Costello also notes that a lot of this verbal abuse, especially when it targets body image, can lead to eating disorders for many young girls.

“One little comment can put a teenage girl over the edge,” Costello said. “In my 22 years in athletics, the most prevalent thing I’ve seen is body image issues.”

It is also very difficult, especially for a high school student, to blow the whistle on a popular coach. There is often backlash from other athletes so it is difficult for an athlete to come forward and speak to someone about any problems with the coach, Costello said.

The athlete welfare advocate provided to the children would be an unbiased person, which makes him or her more accessible and helpful than another parent or coach.
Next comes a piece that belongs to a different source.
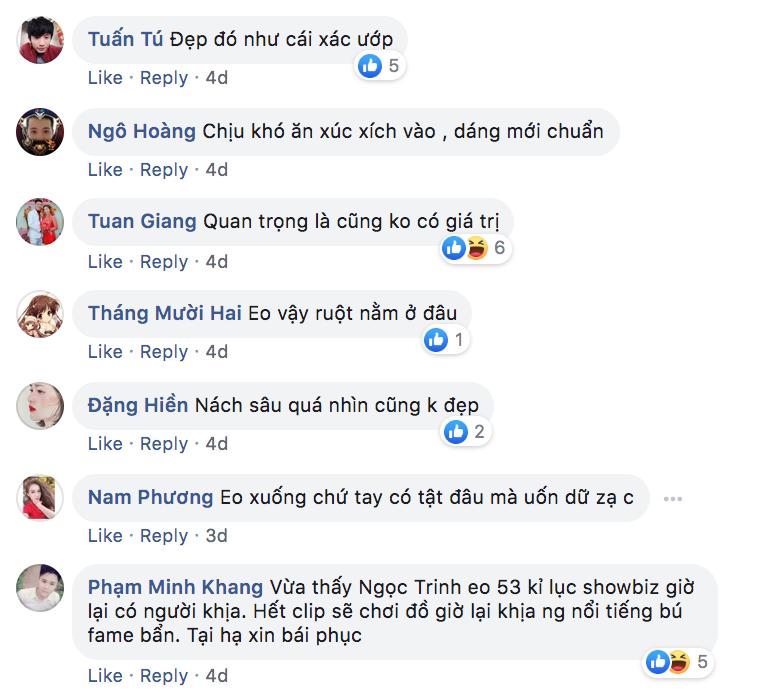The width and height of the screenshot is (766, 696).
Task: Like Nam Phương's comment
Action: pyautogui.click(x=105, y=536)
This ameliorates the process for such aforementioned high school students who are afraid of being bullied by other athletes for ousting a popular coach.

“Another parent wouldn’t want to fire a coach because their kid might still be doing well, never mind that this other child is suffering,” Starr said. “You have to take away the decision from the parents’ hands. They [the young athletes] need to be able to perform and not have to figure out the emotional intelligence behind this.”

After suffering such abuse herself, Starr recognizes the struggles that athletes go through, and the added pressure of figuring out what to do when abuse occurs is a very heavy weight to have on one’s shoulders.

“In my case, I wouldn’t have gone to a governing body, I was only 14,” Starr said. “A 14-year-old cannot navigate themselves around a corporation.”

The welfare advocates could be reached through more modern technological means, unlike in Starr’s day when a pen and paper was the only communication method. This also helps make the process more discrete.

Safe4Athletes got the word out and hosted a fundraising event at the home of Richard Riordan, the former mayor of Los Angeles, on June 26. Many celebrities and athletes such as Estella Warren, Canadian national synchronized swimming champion and actress in “Planet of the Apes,” and Nancy Hogshead-Makar, three-time Olympic gold medalist for swimming, were in attendance.

“It went very well,” Starr said. “To have someone like Richard Riordan put on an event for you speaks volumes about the need for the organization. We put a stake in the ground and we’re moving forward so I’m happy about it. It’s more important that what we do gets implemented into the sports community.”

In addition to being so invested in the athletic community, Starr still stays active herself. Being a Santa Monica local, Starr frequents the Fourth Street stairs to work out. She enjoys being outside and walking on the beach as well.

Starr has lived in Santa Monica for seven years, and lives just several blocks from the popular Third Street Promenade in one of the city’s historic buildings, the Sovereign.

“I just love the diversity of the [Santa Monica] community, and it’s a great place to live,” Starr said. “It’s a very active community, and a very friendly place. I like the locals and I like Montana Avenue, which I think is the best kept secret of Santa Monica. It’s a great street.”

Although Starr does not have children of her own, she hopes to “adopt every little athlete child of my own.” Her organization is committed to protecting their welfare.

“I want parents to be able to read this and understand how important it is to have a program like this for their kid,” Starr said. “I’m empowering them to make a decision. They need to know that their kids are vulnerable, and we’re trying to change that. Don’t turn a blind eye to this issue, and know that you can do something about it.”